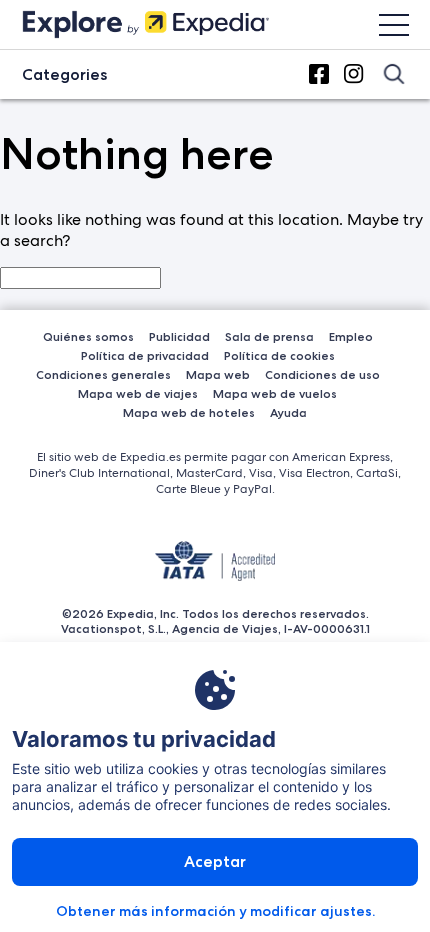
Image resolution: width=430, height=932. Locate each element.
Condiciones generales (103, 374)
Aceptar (215, 861)
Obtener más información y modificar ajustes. (215, 911)
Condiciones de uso (322, 374)
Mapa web (218, 374)
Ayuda (288, 412)
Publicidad (179, 336)
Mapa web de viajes (138, 393)
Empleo (351, 336)
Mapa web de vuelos (275, 393)
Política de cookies (279, 355)
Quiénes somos (88, 336)
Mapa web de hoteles (189, 412)
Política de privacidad (145, 355)
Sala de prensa (269, 336)
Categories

◆ **ACTION ITEM**
Print exactly, and only, the lines of the material above that run from the one containing "Obtener más información" through its last line.

◆ **REPLY**
Obtener más información y modificar ajustes. (215, 911)
Condiciones de uso (322, 374)
Mapa web (218, 374)
Ayuda (288, 412)
Publicidad (179, 336)
Mapa web de viajes (138, 393)
Empleo (351, 336)
Mapa web de vuelos (275, 393)
Política de cookies (279, 355)
Quiénes somos (88, 336)
Mapa web de hoteles (189, 412)
Política de privacidad (145, 355)
Sala de prensa (269, 336)
Categories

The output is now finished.